══ Available data

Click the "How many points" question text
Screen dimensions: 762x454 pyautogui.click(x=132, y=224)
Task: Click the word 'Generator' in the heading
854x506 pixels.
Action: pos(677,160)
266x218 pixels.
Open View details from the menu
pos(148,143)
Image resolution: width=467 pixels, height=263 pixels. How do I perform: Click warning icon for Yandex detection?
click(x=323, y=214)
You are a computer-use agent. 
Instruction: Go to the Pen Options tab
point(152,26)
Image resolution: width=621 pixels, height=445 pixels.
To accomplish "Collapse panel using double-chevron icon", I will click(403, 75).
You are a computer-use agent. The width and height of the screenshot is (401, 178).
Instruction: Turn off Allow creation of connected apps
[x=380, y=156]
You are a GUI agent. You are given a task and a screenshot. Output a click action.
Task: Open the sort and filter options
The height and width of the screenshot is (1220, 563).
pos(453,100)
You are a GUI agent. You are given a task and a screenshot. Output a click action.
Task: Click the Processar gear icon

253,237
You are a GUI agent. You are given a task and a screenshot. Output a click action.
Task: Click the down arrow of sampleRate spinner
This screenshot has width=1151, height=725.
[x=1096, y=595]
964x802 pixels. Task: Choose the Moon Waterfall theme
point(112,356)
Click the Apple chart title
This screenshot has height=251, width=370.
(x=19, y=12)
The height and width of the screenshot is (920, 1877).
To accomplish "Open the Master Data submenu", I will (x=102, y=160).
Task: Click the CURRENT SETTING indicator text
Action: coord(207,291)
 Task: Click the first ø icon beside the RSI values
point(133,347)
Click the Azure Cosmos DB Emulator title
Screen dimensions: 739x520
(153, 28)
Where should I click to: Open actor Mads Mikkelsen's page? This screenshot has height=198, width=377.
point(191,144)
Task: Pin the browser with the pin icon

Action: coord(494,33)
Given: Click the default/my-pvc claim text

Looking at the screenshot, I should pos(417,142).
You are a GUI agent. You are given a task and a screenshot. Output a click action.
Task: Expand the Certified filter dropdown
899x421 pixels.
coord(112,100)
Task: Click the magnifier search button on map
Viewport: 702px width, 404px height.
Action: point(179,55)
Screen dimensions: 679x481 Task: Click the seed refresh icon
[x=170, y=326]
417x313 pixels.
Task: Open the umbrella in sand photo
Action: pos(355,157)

════

Aim of the exercise: The response has to match the data exactly, line for line.

Exercise output:
Click the "How many points" question text
Screen dimensions: 762x454 pyautogui.click(x=132, y=224)
Task: Click the word 'Generator' in the heading
854x506 pixels.
Action: pos(677,160)
266x218 pixels.
Open View details from the menu
pos(148,143)
Image resolution: width=467 pixels, height=263 pixels. How do I perform: Click warning icon for Yandex detection?
click(x=323, y=214)
You are a computer-use agent. 
Instruction: Go to the Pen Options tab
point(152,26)
Image resolution: width=621 pixels, height=445 pixels.
To accomplish "Collapse panel using double-chevron icon", I will click(403, 75).
You are a computer-use agent. The width and height of the screenshot is (401, 178).
Instruction: Turn off Allow creation of connected apps
[x=380, y=156]
You are a GUI agent. You are given a task and a screenshot. Output a click action.
Task: Open the sort and filter options
The height and width of the screenshot is (1220, 563).
pos(453,100)
You are a GUI agent. You are given a task and a screenshot. Output a click action.
Task: Click the Processar gear icon

253,237
You are a GUI agent. You are given a task and a screenshot. Output a click action.
Task: Click the down arrow of sampleRate spinner
This screenshot has width=1151, height=725.
[x=1096, y=595]
964x802 pixels. Task: Choose the Moon Waterfall theme
point(112,356)
Click the Apple chart title
This screenshot has height=251, width=370.
(x=19, y=12)
The height and width of the screenshot is (920, 1877).
To accomplish "Open the Master Data submenu", I will (x=102, y=160).
Task: Click the CURRENT SETTING indicator text
Action: coord(207,291)
 Task: Click the first ø icon beside the RSI values
point(133,347)
Click the Azure Cosmos DB Emulator title
Screen dimensions: 739x520
(153, 28)
Where should I click to: Open actor Mads Mikkelsen's page? This screenshot has height=198, width=377.
point(191,144)
Task: Pin the browser with the pin icon

Action: coord(494,33)
Given: Click the default/my-pvc claim text

Looking at the screenshot, I should pos(417,142).
You are a GUI agent. You are given a task and a screenshot. Output a click action.
Task: Expand the Certified filter dropdown
899x421 pixels.
coord(112,100)
Task: Click the magnifier search button on map
Viewport: 702px width, 404px height.
Action: point(179,55)
Screen dimensions: 679x481 Task: Click the seed refresh icon
[x=170, y=326]
417x313 pixels.
Task: Open the umbrella in sand photo
Action: pos(355,157)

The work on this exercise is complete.